[DATA TO EXAMINE]:
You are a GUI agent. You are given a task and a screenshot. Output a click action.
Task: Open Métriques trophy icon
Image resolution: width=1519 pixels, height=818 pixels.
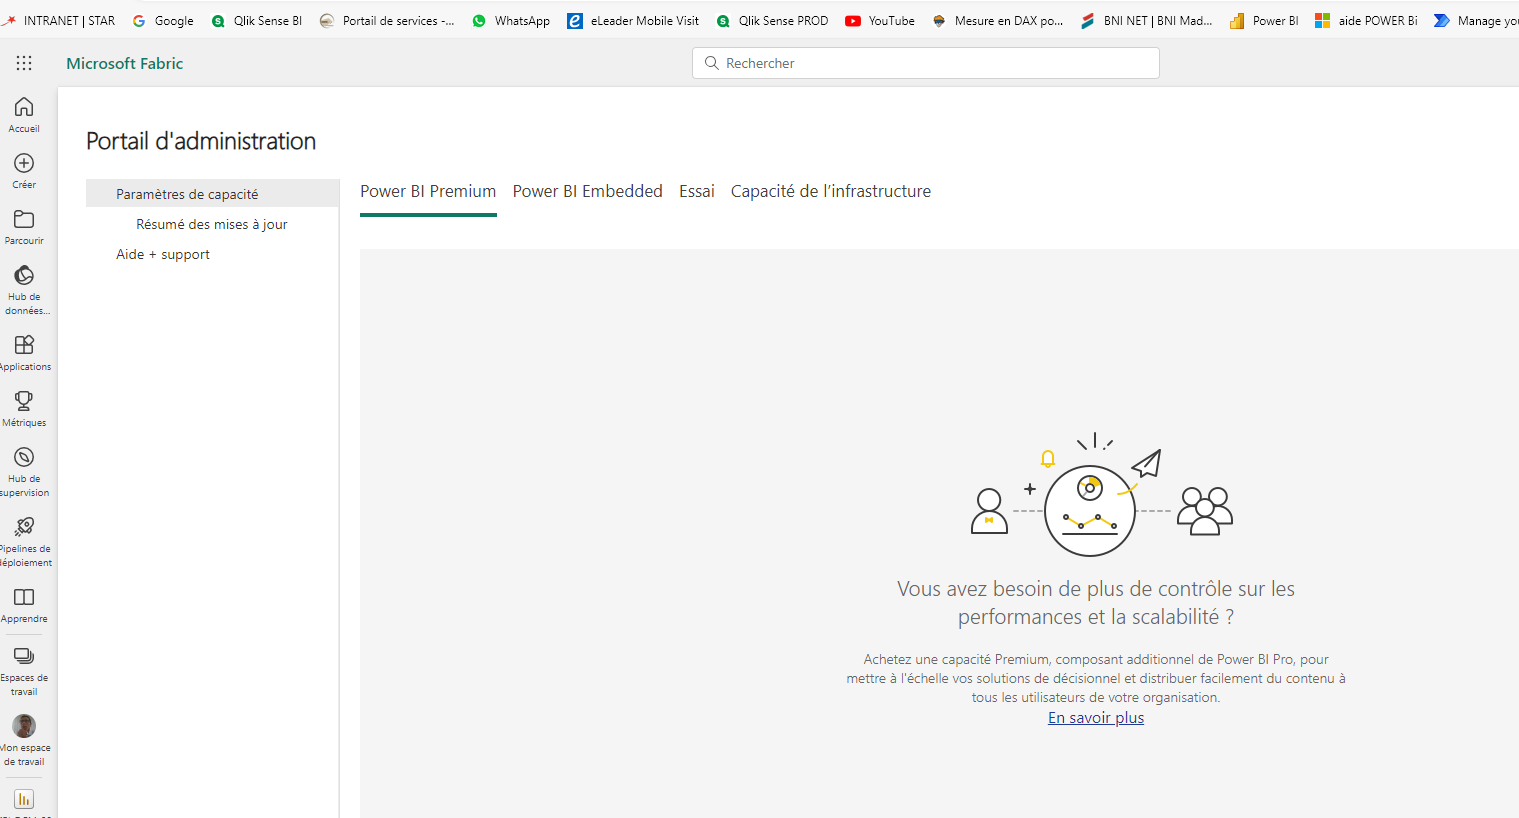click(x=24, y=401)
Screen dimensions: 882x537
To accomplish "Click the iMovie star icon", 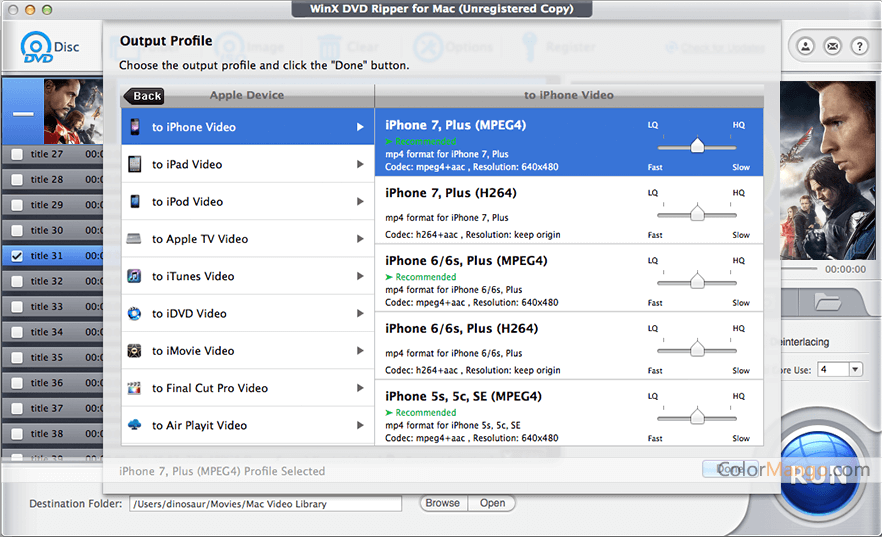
--
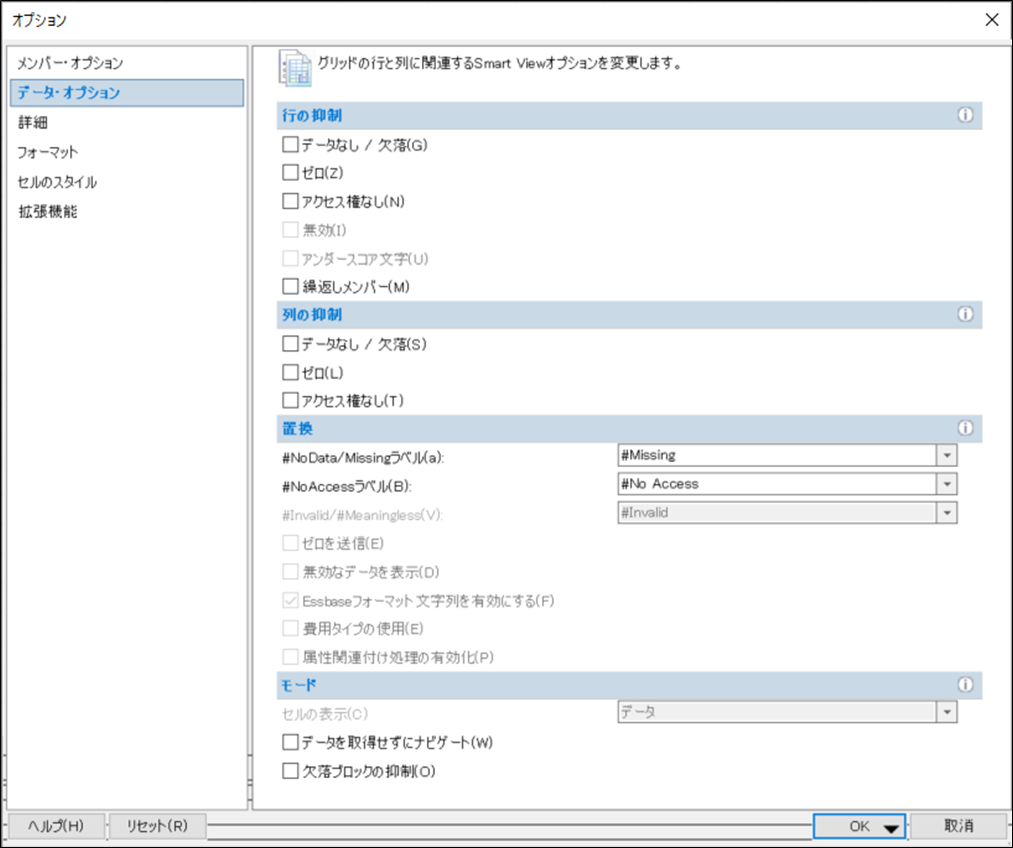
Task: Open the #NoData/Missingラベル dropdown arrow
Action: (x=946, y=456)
...
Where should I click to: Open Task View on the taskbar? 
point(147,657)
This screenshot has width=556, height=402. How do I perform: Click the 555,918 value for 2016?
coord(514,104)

[PROBLEM DESCRIPTION]: Reproduce the data above exactly, but only from the line containing "Image resolution: width=1519" through the line containing "the iMovie star"; skip the pictures.

[REPLY]:
Image resolution: width=1519 pixels, height=818 pixels.
click(x=24, y=401)
Screen dimensions: 882x537
To accomplish "Click the iMovie star icon", 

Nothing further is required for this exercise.